### [Record extracts]
+ + +

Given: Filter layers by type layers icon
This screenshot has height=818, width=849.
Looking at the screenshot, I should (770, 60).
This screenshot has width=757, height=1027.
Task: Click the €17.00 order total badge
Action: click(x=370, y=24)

+ + +

### [Task to carry out]
Every record above needs to be copied exactly.

### [Solved exercise]
Given: Filter layers by type layers icon
This screenshot has height=818, width=849.
Looking at the screenshot, I should (770, 60).
This screenshot has width=757, height=1027.
Task: Click the €17.00 order total badge
Action: click(x=370, y=24)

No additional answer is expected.